Ветер, ножницы, бумага, или V. S. скрапбукеры
Шрифт:
Инга вытащила из-под одеяла руку и взяла с тумбочки открытку. Ладони стали горячими, кончики пальцев жгло, как от крапивы. Все равно она не сможет спокойно спать, пока не разберется. Пальцы нащупывали силуэты, она уже знала картинку до мельчайших деталей, помнила с закрытыми глазами. Картонная карусель крутилась под пальцами, как диск старинного телефона. Вот воздушный шар, его легко узнать по выпуклой корзинке, мастерски сделано. За ним гусь, можно нащупать клюв, потом кораблик с парусом, потом маленький пароход с дымом из нарисованной трубы, дельфин, ракета и снова воздушный шар. Снизу море перебирает волнами нежно-голубого бархата, сверху солнце искрится золотистыми лучами. Она перебирала картинки, как четки, и мысли потихоньку успокаивались, накатывала долгожданная дремота. Палец замер на рельефе паруса – чудно как, кораблик болтается между небом и морем, не хочется возвращаться на место. Алик заворчал что-то неразборчивое во сне и перевернулся на другой бок. Инга вздрогнула. Кто он, этот человек рядом? Совсем чужой. Что он делает в ее постели? Ей вдруг
Стоп! Она села на кровати. Что она делает? Опять это наваждение? Это же Алик, свой, родной, она знает наперечет каждый седой волос на его голове, каждую родинку на теле, она знает, что он любит на завтрак и на ужин, и какие ласки заставят его стонать от удовольствия, и как вывести его из себя за двадцать секунд. Тьфу ты! Она вернула подушку на место и плюхнулась обратно. Открытку брезгливо взяла двумя пальцами и засунула в тумбочку.
Нестерпимо захотелось ощутить его снова, всего целиком, сбросить наваждение, вернуть вечеру хотя бы ту малую толику романтического уюта, что была в нем еще полчаса назад. Ее озорная ладошка пробралась поближе к Алику. Есть один способ разбудить его так, что он не будет возмущаться.
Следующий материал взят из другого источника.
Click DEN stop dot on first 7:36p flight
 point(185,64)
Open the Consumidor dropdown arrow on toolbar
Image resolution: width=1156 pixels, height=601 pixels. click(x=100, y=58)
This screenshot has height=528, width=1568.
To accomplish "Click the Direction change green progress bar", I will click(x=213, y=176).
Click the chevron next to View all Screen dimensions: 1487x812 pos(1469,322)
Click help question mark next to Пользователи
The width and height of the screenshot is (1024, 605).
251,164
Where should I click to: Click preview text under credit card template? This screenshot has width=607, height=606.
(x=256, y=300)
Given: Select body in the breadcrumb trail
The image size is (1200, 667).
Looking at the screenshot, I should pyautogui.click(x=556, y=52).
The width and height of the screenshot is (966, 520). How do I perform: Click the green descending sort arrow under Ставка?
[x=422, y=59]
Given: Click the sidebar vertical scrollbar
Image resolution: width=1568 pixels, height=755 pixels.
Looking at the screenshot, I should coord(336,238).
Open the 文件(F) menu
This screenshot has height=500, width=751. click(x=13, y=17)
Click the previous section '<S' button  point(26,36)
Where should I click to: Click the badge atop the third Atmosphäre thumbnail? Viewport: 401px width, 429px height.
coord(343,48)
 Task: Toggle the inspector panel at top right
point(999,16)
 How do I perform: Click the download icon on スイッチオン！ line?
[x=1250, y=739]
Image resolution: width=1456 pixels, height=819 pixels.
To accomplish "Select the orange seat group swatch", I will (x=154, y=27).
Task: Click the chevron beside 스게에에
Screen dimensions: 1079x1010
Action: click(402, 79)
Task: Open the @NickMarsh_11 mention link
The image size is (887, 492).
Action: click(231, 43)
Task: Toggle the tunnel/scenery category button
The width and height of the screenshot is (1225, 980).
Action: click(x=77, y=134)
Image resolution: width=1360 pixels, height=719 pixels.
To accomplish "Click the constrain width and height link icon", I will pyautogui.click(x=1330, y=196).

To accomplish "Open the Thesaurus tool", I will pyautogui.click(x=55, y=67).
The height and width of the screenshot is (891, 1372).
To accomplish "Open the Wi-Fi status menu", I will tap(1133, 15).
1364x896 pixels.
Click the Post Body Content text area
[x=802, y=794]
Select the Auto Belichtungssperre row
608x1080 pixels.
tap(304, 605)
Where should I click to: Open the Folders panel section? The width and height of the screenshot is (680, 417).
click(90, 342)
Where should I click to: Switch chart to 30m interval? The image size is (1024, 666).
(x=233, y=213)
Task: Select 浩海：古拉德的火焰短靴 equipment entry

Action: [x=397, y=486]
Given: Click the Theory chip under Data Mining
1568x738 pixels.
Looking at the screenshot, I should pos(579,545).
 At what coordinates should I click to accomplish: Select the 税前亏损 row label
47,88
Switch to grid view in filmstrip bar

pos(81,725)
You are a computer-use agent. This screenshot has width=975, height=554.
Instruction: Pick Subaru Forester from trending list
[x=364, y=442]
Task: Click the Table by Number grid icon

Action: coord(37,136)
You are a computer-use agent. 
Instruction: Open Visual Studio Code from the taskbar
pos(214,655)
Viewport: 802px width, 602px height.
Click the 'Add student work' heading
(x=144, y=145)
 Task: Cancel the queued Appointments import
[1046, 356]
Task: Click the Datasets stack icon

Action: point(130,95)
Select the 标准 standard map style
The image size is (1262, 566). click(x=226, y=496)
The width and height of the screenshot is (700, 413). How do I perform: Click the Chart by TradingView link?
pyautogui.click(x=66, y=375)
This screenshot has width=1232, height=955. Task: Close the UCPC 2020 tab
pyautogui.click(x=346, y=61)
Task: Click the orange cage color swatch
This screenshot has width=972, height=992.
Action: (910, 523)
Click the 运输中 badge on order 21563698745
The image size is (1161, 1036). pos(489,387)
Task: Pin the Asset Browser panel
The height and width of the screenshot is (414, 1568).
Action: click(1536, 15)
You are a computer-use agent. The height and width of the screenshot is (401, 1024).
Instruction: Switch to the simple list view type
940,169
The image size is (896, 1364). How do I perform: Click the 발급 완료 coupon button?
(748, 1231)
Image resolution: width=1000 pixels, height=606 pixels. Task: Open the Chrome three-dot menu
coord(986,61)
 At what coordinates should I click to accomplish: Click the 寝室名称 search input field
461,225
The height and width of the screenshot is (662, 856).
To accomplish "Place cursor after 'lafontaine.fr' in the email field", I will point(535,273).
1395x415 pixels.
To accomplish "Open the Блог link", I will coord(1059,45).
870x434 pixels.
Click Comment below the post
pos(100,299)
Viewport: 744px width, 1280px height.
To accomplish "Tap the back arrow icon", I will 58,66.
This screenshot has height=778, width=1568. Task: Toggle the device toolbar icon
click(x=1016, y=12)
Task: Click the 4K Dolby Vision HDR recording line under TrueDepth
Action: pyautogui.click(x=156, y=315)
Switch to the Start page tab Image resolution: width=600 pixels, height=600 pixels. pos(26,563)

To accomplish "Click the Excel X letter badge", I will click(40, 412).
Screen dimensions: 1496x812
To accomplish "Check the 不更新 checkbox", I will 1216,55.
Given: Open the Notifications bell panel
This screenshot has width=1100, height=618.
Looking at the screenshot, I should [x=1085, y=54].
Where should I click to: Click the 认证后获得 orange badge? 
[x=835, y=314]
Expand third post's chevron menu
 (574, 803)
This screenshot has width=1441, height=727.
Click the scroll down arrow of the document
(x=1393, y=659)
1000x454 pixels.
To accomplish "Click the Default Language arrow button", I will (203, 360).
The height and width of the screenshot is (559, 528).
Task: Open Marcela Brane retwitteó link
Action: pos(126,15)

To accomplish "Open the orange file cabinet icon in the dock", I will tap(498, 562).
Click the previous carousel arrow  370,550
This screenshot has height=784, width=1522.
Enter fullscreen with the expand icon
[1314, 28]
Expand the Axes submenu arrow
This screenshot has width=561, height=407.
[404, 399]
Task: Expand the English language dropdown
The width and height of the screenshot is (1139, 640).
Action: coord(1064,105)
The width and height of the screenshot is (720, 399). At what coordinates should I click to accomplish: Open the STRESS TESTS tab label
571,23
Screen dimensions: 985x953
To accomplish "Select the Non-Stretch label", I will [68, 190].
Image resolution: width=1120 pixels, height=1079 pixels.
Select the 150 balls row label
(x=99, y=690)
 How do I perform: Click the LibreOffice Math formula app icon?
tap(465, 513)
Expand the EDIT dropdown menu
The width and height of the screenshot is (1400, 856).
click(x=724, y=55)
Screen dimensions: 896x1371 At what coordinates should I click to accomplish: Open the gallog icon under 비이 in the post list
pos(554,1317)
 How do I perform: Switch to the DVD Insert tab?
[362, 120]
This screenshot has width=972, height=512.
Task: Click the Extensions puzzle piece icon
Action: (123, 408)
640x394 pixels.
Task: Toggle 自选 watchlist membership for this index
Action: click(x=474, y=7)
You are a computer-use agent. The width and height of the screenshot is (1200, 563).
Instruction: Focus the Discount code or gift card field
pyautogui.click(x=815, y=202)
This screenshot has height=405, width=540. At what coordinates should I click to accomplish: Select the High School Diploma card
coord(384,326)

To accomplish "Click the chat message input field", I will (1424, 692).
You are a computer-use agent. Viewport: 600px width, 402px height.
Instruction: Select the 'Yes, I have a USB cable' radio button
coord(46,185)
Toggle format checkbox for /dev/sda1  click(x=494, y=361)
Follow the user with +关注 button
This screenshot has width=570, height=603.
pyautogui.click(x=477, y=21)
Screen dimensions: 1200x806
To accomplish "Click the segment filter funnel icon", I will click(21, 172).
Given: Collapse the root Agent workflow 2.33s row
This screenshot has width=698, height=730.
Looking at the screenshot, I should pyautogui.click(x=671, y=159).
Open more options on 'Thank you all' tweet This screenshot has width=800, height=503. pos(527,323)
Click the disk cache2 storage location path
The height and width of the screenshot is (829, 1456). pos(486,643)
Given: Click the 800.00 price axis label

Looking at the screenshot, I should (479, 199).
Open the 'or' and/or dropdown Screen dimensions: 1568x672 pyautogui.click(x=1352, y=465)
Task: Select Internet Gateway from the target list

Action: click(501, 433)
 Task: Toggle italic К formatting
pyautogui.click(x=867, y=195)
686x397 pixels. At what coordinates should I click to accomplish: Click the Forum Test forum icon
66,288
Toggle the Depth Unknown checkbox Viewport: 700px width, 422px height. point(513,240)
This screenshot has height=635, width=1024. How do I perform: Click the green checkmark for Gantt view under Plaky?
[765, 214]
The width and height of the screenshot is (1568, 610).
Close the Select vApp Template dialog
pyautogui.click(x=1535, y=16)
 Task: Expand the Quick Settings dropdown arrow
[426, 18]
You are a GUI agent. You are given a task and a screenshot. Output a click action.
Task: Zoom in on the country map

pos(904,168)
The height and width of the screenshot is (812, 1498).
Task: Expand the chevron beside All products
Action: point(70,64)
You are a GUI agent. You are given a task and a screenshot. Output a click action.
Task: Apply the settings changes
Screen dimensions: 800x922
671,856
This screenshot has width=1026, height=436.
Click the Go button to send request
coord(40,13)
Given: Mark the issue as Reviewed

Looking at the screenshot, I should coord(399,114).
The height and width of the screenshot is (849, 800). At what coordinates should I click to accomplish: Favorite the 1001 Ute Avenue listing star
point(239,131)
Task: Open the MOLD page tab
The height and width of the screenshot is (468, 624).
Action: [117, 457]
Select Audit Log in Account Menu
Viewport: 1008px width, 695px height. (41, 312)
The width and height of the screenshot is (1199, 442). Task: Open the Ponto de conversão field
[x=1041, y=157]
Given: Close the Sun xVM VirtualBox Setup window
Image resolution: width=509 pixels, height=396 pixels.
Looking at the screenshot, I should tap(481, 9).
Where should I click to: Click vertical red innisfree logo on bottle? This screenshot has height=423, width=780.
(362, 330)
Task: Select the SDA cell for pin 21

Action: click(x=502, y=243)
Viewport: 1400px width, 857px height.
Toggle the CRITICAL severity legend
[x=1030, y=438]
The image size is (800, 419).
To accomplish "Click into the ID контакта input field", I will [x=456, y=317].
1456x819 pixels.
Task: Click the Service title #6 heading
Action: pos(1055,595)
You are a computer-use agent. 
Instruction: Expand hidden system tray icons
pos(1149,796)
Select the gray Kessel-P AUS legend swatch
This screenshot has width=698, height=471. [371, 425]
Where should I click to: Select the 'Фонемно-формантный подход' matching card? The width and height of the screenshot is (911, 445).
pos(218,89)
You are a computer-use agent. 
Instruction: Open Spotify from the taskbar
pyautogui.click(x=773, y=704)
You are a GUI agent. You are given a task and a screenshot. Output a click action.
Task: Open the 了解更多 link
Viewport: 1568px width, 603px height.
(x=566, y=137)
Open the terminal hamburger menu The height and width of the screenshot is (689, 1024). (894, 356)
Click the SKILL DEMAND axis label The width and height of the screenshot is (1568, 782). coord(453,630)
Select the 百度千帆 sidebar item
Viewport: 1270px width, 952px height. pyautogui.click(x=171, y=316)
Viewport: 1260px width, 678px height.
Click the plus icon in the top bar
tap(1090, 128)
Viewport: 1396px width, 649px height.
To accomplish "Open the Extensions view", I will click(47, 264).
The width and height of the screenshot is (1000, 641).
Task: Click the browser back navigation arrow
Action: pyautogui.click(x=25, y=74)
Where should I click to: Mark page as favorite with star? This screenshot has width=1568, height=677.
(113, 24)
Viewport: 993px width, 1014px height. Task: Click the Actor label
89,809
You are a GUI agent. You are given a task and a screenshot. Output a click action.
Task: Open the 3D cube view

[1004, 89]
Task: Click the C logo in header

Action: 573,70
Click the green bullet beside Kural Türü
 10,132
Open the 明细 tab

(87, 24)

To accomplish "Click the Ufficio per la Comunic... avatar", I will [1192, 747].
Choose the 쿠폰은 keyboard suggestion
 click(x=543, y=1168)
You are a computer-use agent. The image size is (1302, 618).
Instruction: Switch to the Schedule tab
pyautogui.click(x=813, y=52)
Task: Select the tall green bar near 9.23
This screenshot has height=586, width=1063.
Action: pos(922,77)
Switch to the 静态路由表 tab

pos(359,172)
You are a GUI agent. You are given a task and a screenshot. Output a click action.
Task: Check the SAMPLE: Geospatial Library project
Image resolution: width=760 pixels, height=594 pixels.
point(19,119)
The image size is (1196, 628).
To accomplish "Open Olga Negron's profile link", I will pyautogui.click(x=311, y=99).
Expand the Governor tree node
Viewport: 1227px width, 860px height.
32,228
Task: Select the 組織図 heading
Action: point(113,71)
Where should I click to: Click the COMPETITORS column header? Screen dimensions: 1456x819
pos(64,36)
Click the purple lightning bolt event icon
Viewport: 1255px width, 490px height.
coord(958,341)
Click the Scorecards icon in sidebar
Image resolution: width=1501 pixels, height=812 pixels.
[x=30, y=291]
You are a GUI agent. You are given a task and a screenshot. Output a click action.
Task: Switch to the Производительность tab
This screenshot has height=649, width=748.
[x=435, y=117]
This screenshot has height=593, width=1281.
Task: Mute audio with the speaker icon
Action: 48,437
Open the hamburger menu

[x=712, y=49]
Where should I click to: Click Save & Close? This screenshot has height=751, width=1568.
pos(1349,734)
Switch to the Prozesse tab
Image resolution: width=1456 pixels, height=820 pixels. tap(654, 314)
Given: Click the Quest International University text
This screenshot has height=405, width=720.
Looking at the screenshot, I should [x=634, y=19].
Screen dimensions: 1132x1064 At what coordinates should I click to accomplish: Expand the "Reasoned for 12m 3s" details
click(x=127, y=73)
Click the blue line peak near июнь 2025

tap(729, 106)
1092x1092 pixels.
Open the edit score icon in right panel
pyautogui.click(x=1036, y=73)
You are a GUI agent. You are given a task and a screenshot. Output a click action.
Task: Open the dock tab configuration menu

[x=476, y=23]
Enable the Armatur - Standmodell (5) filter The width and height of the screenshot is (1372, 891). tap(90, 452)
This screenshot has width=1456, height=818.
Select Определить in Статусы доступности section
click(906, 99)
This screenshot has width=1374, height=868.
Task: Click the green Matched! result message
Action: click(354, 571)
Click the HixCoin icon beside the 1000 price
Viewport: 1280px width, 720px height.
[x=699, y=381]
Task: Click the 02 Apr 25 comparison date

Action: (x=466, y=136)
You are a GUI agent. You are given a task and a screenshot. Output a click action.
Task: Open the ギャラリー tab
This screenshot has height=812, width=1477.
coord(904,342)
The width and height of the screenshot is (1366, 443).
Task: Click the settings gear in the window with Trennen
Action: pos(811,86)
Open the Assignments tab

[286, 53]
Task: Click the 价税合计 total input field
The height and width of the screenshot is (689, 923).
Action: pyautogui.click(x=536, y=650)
Снова жадные руки гуляли по ее телу, и проснулось внизу живота волнительное ожидание, и снова все было так, как много раз до этого. «Все, что с нами происходит, уже когда-то было», – завертелась в голове фраза из открытки. И сразу отпустило, и накатила волна облегчения, как бывает, если сбросить с усталых ног тесную обувь, и рассыпались-разбежались раздумья. Инга скатилась в долгожданную негу, туда, где есть только тело, огромное, всепоглощающее, где не верится, что крохотный кусочек кожи, легкое прикосновение, нежное движение вызывают сумасшедшую, неугомонную бурю, заставляют одно тело выгибаться навстречу другому и тут же ускользать от него. Два дыхания слились в одно, и на миг Инга почувствовала – вот сейчас, сейчас отвлечься на долю секунды от огня, играющего с телом, глянуть – не глазами – внутренним взором на Алика, и откроется то неведомое, невообразимое, непонятное, что терзает ее весь вечер. И станет ясно, почему он и чужой, и родной одновременно. Мелькнул донной рыбой где-то в глубинах души испуг, она сжала бедра, укусила Алика за плечо и вцепилась в реальность изо всех сил, отмечая каждую деталь: пятно света на потолке – внизу проехала машина, у Алика нос вспотел – дрожат капельки, грозят сорваться, сосед наверху сходил в туалет – ухнула с ревом вода в унитаз.
И едва отпустила победная, вырывающая из тела стон волна, как накатило долгожданное спокойствие. Разлился внутри тихий, прохладный, безмятежный голубой океан. Все, что с нами происходит, уже когда-то было. А значит, нет ничего, что было бы важным сейчас. Если бы Инга заглянула сейчас в тумбочку, то заметила бы, как дернулась нарисованная карусель, и парусник уехал вниз, к бархатно-голубому морю. Но она уже сладко спала, и ей не снилось ровным счетом ничего.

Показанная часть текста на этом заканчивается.